What needs to be done ▸ Which lines in the listing below contain "logo"? Copy each of them.

Supplied data ▸
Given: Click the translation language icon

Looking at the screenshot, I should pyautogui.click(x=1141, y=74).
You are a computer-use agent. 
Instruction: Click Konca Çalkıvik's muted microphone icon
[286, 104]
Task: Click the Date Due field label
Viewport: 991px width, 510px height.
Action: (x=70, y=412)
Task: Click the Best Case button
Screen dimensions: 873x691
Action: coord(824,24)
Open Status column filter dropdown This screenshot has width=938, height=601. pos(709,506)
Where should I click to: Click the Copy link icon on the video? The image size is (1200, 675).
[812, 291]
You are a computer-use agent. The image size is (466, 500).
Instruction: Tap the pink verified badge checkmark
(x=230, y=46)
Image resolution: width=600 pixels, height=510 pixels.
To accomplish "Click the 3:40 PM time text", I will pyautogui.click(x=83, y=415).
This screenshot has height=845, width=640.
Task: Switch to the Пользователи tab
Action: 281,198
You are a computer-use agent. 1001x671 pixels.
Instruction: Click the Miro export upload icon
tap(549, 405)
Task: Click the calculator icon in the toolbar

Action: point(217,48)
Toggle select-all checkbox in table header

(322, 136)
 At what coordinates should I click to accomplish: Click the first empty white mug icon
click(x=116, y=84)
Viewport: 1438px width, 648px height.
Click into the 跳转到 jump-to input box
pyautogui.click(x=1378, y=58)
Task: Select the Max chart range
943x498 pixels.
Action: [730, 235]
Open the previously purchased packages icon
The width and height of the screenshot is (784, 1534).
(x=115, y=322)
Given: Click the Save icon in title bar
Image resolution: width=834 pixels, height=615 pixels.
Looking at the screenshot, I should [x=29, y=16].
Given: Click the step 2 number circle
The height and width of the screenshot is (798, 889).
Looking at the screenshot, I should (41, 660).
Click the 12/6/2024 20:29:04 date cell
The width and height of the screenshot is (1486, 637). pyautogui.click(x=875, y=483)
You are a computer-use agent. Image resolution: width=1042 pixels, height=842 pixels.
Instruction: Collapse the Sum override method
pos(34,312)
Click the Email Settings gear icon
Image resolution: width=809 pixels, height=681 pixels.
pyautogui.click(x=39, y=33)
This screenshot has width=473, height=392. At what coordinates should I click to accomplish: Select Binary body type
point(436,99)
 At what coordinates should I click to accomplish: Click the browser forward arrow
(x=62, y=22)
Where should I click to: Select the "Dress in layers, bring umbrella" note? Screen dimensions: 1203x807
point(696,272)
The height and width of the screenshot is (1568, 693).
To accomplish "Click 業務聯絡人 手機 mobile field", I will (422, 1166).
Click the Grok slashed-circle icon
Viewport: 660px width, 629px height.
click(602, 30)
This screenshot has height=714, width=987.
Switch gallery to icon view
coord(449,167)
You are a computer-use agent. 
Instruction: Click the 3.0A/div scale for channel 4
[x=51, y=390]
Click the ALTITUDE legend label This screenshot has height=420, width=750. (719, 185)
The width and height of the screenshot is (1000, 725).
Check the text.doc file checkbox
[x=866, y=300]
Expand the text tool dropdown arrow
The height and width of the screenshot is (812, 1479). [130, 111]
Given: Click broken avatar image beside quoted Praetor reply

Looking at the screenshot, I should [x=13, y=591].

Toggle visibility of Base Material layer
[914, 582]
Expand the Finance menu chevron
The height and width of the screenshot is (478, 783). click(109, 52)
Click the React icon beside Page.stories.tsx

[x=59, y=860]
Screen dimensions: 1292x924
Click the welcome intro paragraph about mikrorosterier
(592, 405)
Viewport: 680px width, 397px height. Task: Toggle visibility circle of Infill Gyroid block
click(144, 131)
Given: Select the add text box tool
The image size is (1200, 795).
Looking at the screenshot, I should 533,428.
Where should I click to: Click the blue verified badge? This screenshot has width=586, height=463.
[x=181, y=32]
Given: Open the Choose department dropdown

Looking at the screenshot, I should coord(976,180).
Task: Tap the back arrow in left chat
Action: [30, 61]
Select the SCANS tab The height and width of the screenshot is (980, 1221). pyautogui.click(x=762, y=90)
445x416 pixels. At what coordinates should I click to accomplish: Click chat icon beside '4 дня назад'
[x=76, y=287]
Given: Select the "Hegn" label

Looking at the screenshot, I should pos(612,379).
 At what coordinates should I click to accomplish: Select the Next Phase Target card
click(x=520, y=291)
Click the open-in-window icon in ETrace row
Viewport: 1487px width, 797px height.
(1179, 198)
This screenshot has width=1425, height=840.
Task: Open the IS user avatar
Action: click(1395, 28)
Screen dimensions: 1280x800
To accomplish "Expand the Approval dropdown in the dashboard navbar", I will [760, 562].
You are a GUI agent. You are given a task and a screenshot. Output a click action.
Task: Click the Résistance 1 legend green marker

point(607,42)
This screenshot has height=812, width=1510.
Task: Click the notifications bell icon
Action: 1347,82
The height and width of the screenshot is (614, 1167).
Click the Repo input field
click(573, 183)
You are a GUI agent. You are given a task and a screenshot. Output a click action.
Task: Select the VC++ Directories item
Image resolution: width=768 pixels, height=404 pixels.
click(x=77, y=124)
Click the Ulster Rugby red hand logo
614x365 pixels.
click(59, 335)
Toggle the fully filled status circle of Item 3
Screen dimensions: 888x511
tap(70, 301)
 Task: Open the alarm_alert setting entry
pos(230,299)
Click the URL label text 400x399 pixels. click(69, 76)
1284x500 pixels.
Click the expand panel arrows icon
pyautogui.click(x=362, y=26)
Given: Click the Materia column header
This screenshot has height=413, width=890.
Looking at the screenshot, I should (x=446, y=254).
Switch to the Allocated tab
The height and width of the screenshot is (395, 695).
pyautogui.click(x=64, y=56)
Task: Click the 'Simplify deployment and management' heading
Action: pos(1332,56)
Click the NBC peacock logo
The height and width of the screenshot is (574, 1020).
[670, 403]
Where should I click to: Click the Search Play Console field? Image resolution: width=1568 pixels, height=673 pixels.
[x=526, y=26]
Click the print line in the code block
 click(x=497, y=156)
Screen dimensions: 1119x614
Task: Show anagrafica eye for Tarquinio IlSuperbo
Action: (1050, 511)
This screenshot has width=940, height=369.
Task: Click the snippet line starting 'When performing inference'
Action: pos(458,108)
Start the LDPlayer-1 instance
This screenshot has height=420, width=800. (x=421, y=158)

Exercise solution ▸
Click the Ulster Rugby red hand logo
Click the NBC peacock logo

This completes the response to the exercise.